I began my walk from North campus to Peters Hall, where my comparative literature class was located. I put my headphones in as I started walking. Guess what was playing? "To Pimp a Butterfly," of course. The excitement was building. I could not believe that this was happening. "I'm presenting this album to a college class. That's WILD," I thought to myself. I smiled during the entire walk to class. That never happens.
I walked into the classroom, and I talked to Professor Deppman before class started. Then Ben walks in with these impressive-looking speakers. He then looked at me and asked, "We gotta give the class the full experience, right?" I laughed, nodded, and shook his hand. We were going to play some songs from the album for the class. It was about to go down in this classroom today. The other students walked in and noticed the speakers as well. Most of them listened to the album over the weekend as we requested, and they enjoyed it. Quite a few of the students were already Kendrick fans, so that led me to believe that our class conversation was going to be even better than I had previously imagined.

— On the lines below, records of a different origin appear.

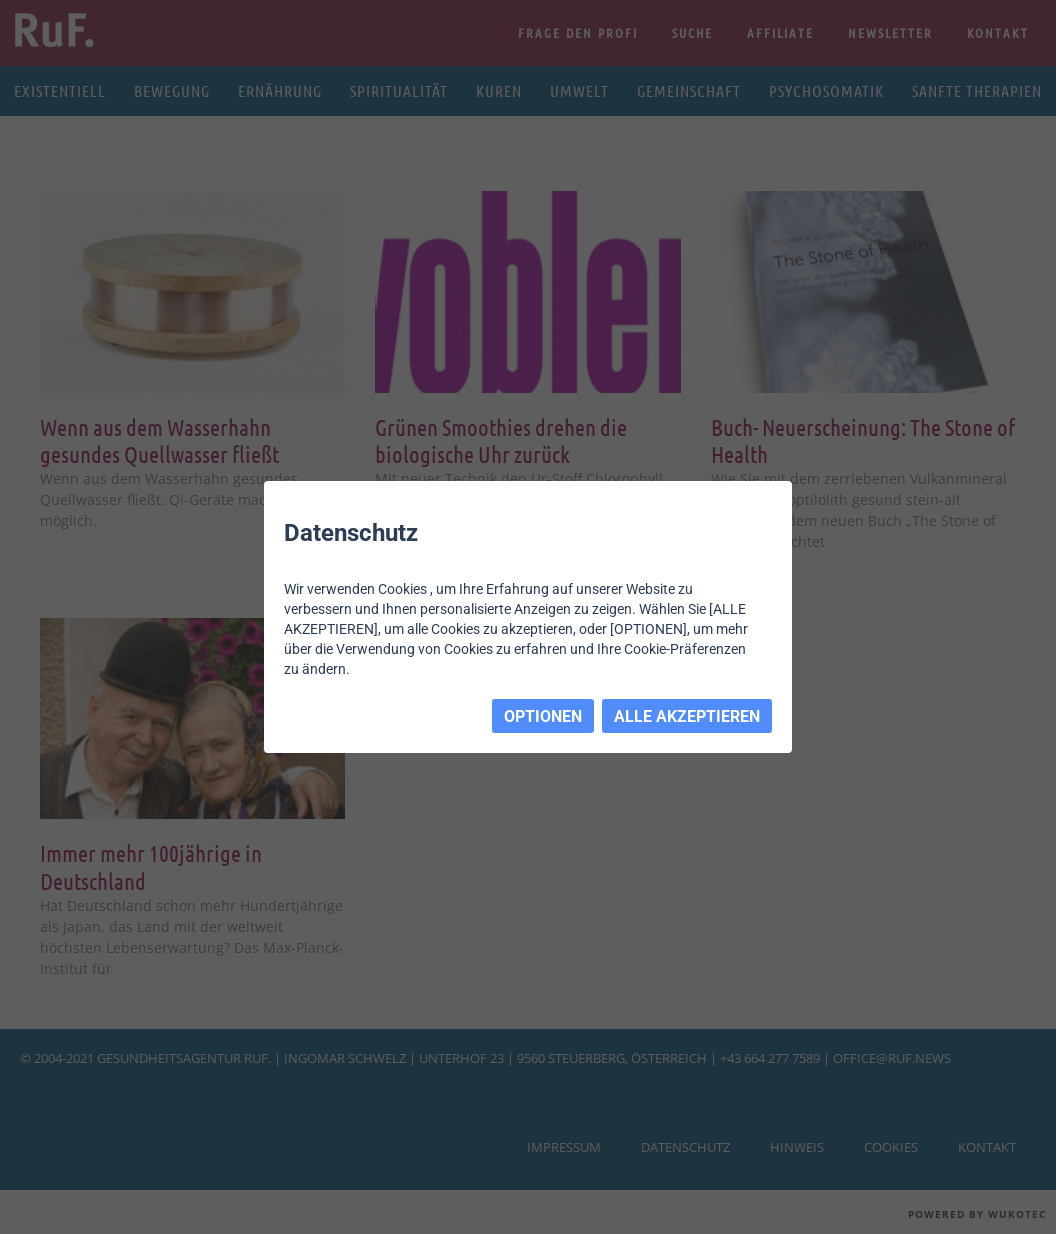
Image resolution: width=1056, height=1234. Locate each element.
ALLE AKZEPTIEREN (687, 716)
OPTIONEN (543, 716)
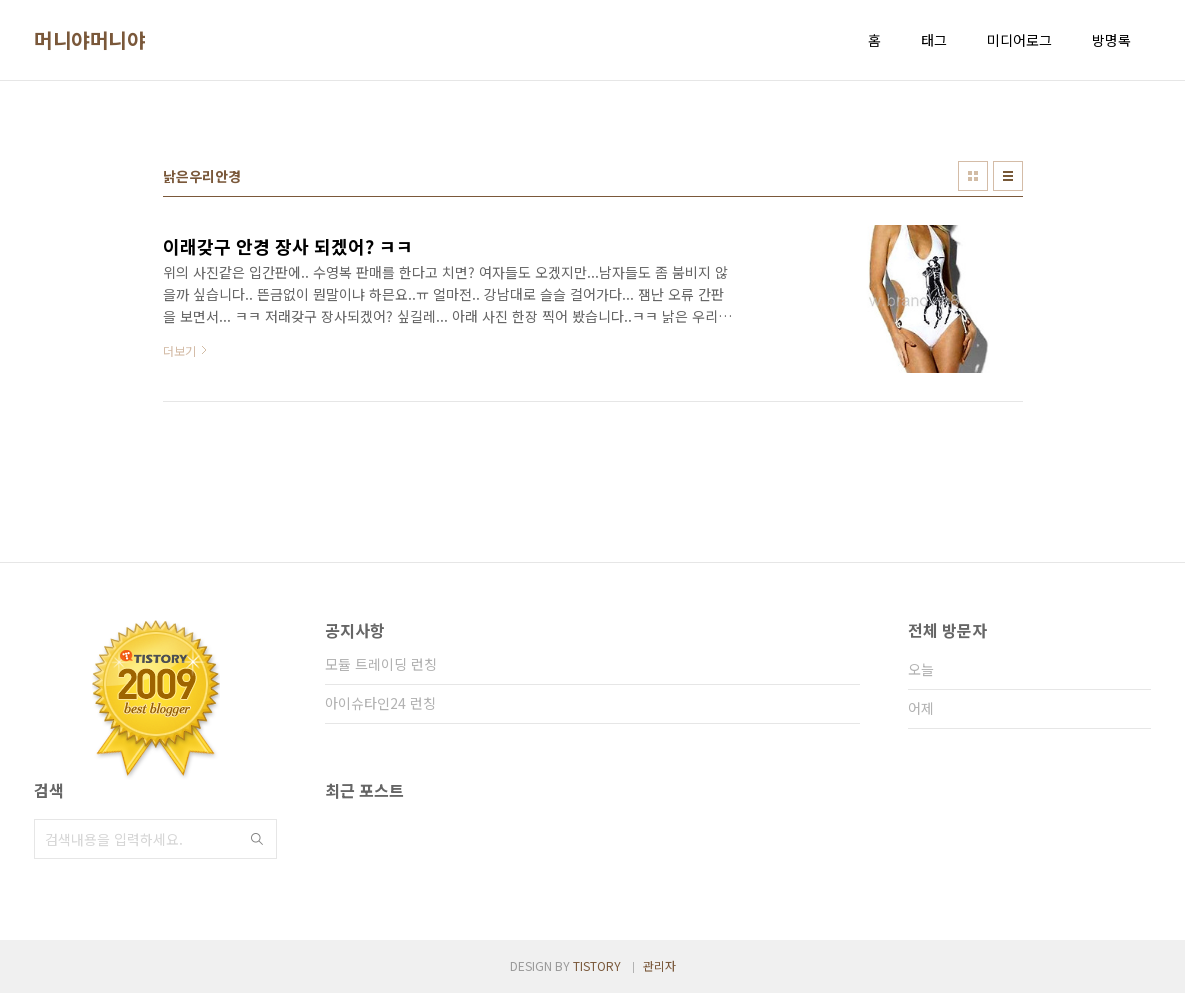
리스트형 (1008, 176)
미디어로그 (1019, 40)
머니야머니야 (89, 40)
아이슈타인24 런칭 (380, 703)
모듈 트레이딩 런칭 (381, 664)
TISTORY (597, 965)
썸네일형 (973, 176)
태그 (934, 40)
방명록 (1111, 40)
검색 (257, 839)
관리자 (659, 965)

Class started, and we started the presentation with the argument from the New York Times article. From there, we led a very interesting and wonderful class discussion. The students talked about how sampling in hip hop is similar to how authors use the work of other authors in order to create their own work. We also discussed the racial undertones of the album and how well it reflects American society. We listened to a few of the songs and talked about "To Pimp a Butterfly" as a literary work. It was a dream come true for me. The presentation became a success, and I walked out of class satisfied with giving my fellow classmates a wonderful learning experience at Oberlin College.